Qualcomm’s sales practices are under scrutiny
The first investigation regards the baseband chips for 3G (UMTS) and 4G (LTE) used for cellular communications in smartphones and tablet computers and will look at whether Qualcomm has offered financial incentives to customers on condition that they buy baseband chipsets exclusively or almost exclusively from Qualcomm. The second will look into whether Qualcomm engaged in ‘predatory pricing’ with regard to certain chipsets that comply with 3G (UMTS) standards by setting prices below costs with a view to forcing competition out of the market.
Margrethe Vestager, European Commissioner for competition policy.
The European Union Commissioner in charge of competition policy Margrethe Vestager said: "We are launching these investigations because we want to be sure that high tech suppliers can compete on the merits of their products. Many customers use electronic devices such as a mobile phone or a tablet and we want to ensure that they ultimately get value for money."

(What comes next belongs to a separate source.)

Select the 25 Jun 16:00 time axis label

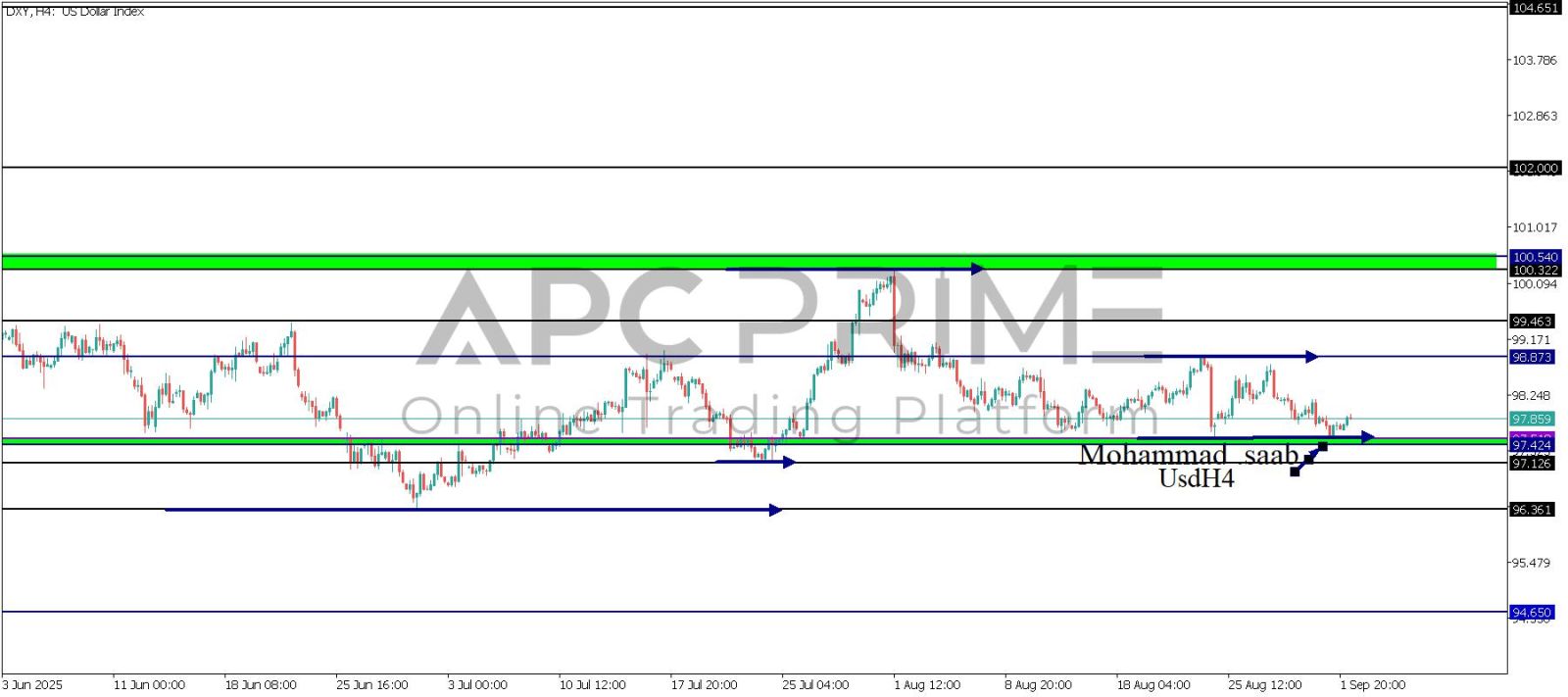(371, 684)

There is no legal deadline to complete inquiries into anti-competitive conduct and investigations in the past of Intel and Microsoft took many years to come to a conclusion.
In April 2015 the European Commission announced that it had found Google had a case to answer with regard to an abuse of its dominant position in general Internet search services. It said it had sent a "Statement of Objections" to Google, the first step towards antitrust legal action, which could cost Google up to 10 percent of its annual revenues in a fine.
That would be about $6.6 billion based on Google’s 2014 revenue of $66 billion. For its fiscal 2014 Qualcomm reported revenue of $26.5 billion.